20 Oct 2009
Emerging protectionist policies designed to bolster domestic clean tech industries hamper the development of new technologies and will damage the emerging sector's long-term health, the chief executive of General Electric's (GE's) energy business warned yesterday.
In an interview with the Financial Times, John Krenicki, who is also vice chairman of GE, said using climate change as justification for policy measures designed to boost a single country's green industries was counterproductive.
"Everybody wants production in their own country," he said. "But energy technology depends on scale, so unless we get the barriers down, we will never be able to deploy these technologies fully."
Krenicki said that by promoting less-efficient local manufacturing sites, governments are pushing up the cost and development time for new clean technologies that could be developed more efficiently under free market conditions.

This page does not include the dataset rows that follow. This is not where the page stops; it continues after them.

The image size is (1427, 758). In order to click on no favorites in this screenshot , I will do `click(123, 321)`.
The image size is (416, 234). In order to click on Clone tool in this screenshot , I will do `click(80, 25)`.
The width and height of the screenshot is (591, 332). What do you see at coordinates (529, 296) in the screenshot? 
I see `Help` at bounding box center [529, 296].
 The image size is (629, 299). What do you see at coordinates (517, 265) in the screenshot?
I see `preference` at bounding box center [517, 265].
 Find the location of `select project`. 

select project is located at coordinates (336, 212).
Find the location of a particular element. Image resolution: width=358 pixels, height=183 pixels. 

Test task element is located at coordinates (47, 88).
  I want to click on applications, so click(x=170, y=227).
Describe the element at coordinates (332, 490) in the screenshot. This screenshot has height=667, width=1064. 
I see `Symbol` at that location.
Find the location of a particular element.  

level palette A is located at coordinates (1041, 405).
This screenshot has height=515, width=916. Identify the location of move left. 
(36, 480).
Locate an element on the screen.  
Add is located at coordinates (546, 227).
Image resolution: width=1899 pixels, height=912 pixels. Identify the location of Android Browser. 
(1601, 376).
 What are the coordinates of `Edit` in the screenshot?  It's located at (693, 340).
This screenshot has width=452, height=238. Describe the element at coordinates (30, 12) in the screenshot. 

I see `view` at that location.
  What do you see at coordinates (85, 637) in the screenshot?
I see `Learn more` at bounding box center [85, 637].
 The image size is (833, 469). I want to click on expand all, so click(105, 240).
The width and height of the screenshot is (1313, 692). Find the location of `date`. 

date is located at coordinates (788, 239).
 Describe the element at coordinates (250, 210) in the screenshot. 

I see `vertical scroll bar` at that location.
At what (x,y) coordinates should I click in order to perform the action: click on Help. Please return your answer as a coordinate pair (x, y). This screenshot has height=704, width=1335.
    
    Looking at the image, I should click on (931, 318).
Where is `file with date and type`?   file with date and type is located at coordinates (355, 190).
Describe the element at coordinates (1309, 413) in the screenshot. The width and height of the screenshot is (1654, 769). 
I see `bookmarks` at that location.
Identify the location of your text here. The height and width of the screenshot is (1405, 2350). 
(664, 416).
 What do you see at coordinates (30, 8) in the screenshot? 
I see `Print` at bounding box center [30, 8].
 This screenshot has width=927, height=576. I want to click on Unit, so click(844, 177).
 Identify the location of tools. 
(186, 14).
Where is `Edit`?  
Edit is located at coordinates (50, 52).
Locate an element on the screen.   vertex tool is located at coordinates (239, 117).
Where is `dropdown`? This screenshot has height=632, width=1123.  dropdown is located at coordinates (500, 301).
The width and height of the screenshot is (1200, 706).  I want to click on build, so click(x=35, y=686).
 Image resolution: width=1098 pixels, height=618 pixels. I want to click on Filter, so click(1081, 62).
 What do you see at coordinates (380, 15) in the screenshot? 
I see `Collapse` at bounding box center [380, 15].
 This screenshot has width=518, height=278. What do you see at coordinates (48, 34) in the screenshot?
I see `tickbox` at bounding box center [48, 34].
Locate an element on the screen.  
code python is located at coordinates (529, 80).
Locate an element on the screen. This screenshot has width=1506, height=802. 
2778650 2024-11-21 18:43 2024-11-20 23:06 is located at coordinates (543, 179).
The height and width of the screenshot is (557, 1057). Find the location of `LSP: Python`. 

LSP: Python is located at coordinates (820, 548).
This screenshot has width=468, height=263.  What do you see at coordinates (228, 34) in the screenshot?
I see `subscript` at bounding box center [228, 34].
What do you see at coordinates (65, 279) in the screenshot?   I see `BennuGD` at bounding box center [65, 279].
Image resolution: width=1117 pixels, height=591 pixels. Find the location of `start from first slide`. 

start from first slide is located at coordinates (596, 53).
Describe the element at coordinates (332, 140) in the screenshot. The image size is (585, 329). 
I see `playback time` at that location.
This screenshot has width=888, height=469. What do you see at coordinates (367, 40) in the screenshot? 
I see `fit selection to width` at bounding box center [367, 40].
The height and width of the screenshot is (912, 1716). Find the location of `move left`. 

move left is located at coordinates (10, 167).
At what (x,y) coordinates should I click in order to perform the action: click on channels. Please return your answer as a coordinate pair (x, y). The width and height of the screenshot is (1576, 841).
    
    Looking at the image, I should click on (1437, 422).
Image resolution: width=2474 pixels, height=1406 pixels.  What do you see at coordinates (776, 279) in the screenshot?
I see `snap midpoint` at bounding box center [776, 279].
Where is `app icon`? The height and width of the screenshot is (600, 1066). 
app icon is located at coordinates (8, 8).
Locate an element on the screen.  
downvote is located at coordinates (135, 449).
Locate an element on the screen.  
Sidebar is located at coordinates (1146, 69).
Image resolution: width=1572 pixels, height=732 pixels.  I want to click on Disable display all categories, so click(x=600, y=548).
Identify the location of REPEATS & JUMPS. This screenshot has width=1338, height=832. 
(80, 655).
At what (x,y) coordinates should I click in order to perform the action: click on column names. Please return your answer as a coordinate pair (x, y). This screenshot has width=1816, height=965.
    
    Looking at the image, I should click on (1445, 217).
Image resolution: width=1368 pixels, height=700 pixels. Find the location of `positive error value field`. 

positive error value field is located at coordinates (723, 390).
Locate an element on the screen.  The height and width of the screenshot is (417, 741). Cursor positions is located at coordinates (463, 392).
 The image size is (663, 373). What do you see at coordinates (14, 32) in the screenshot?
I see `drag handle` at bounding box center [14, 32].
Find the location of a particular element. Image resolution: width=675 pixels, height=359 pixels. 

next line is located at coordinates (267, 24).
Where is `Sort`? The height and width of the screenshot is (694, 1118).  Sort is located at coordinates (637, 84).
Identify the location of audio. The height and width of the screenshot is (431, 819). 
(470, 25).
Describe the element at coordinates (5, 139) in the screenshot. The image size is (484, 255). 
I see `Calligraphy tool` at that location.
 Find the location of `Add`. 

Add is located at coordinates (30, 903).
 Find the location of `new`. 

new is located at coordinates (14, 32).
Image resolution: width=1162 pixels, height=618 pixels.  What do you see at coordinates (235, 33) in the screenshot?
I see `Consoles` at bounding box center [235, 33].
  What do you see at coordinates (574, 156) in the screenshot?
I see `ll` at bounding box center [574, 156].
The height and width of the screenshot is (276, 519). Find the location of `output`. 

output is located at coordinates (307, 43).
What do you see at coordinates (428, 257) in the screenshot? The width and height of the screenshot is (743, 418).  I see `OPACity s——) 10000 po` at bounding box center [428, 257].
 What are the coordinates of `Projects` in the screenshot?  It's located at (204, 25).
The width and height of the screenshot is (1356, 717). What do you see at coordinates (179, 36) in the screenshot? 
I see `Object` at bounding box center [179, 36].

He criticised the provisions of the US stimulus bill this year, which only provided money to US green businesses, and warned that if emerging economies adopted similar measures, it could seriously hamper the industry's development worldwide.
The US and the EU have been pushing for some time for an environmental technology free trade deal to form part of an agreement at climate change talks in Copenhagen, but emerging economies have been wary of such conditions, arguing that it will leave them reliant on Western firms.
Krenicki is the latest senior executive to warn that protectionist measures could stifle the development of clean technologies.
As well as concerns over the impact of the US stimulus bill, there has been disquiet over the Chinese government's introduction of a "Buy Chinese" policy for some renewable energy projects, while there have also been protests at measures adopted in Germany and Spain designed to boost their domestic wind energy industries.